Comparison of dissimilarity measures for cluster analysis of X-ray diffraction data from combinatorial libraries

Yuma Iwasaki, A. Gilad Kusne & Ichiro Takeuchi


Machine learning techniques have proven invaluable to manage the ever growing volume of materials research data produced as developments continue in high-throughput materials simulation, fabrication, and characterization. In particular, machine learning techniques have been demonstrated for their utility in rapidly and automatically identifying potential composition–phase maps from structural data characterization of composition spread libraries, enabling rapid materials fabrication-structure-property analysis and functional materials discovery.
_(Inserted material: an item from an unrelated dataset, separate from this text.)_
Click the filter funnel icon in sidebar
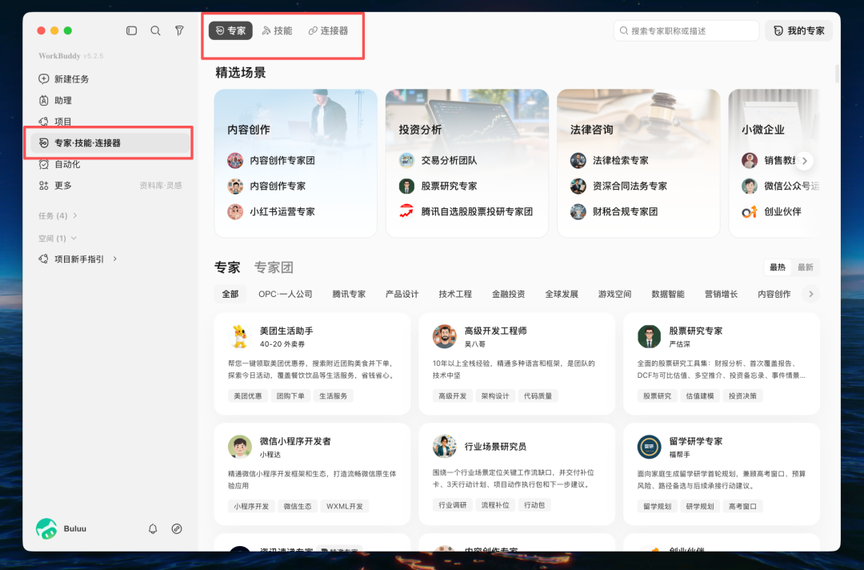This screenshot has width=864, height=570. point(180,31)
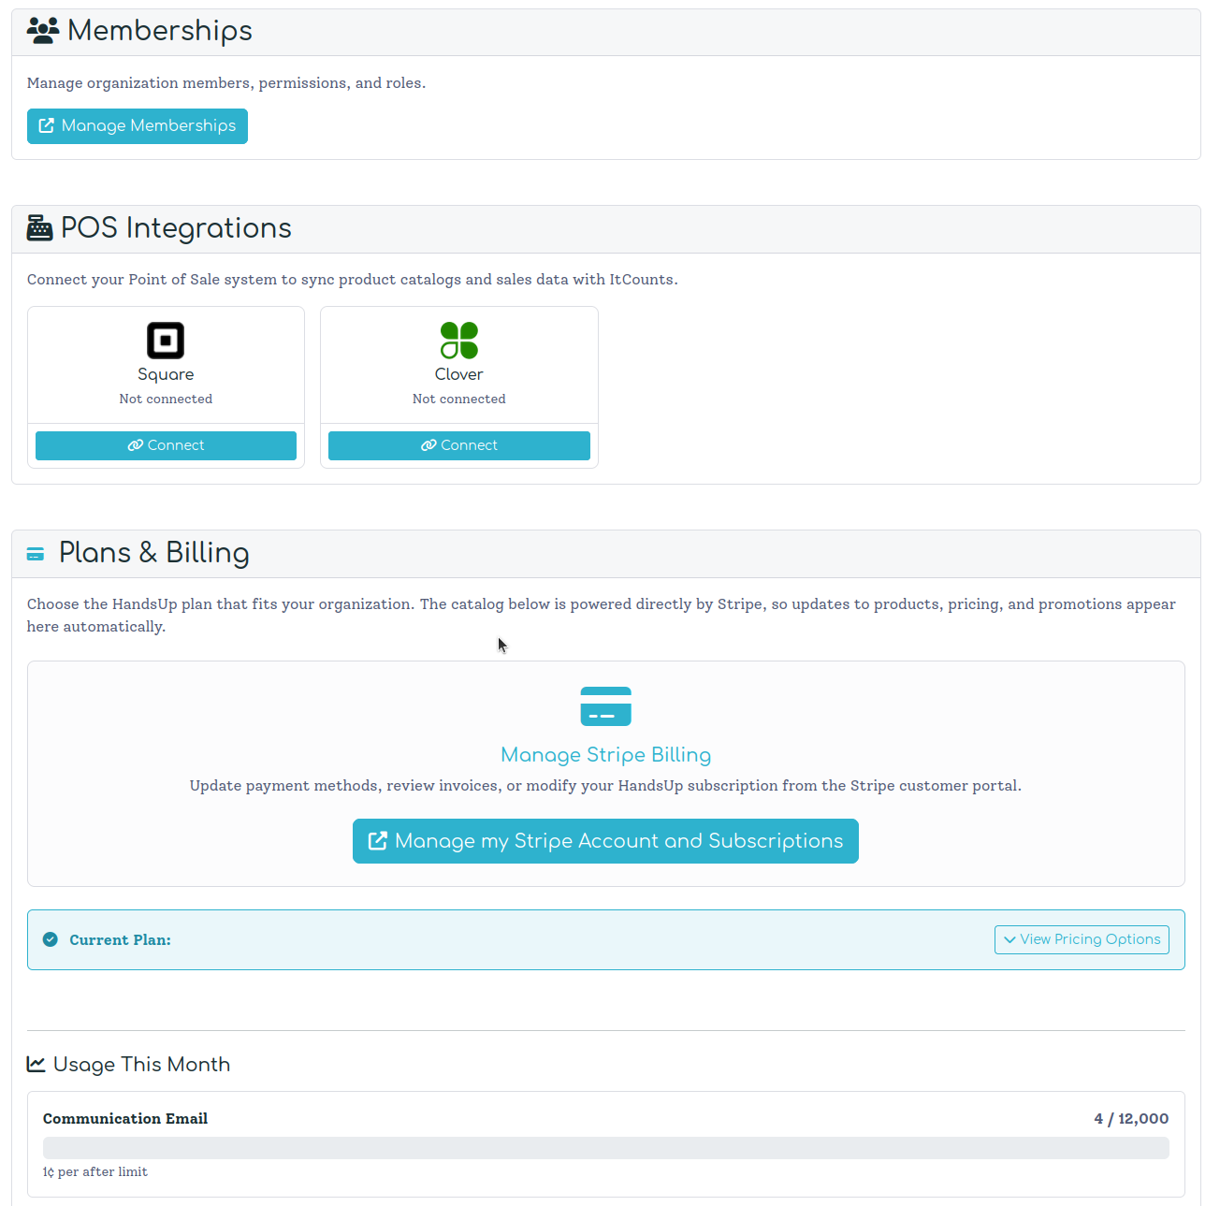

A key issue in development of an automated phase-diagram determination method is the choice of dissimilarity measure, or kernel function. The desired measure reduces the impact of confounding structural data issues on analysis performance. The issues include peak height changes and peak shifting due to lattice constant change as a function of composition. In this work, we investigate the choice of dissimilarity measure in X-ray diffraction-based structure analysis and the choice of measure’s performance impact on automatic composition-phase map determination. Nine dissimilarity measures are investigated for their impact in analyzing X-ray diffraction patterns for a Fe–Co–Ni ternary alloy composition spread. The cosine, Pearson correlation coefficient, and Jensen–Shannon divergence measures are shown to provide the best performance in the presence of peak height change and peak shifting (due to lattice constant change) when the magnitude of peak shifting is unknown. With prior knowledge of the maximum peak shifting, dynamic time warping in a normalized constrained mode provides the best performance. This work also serves to demonstrate a strategy for rapid analysis of a large number of X-ray diffraction patterns in general beyond data from combinatorial libraries.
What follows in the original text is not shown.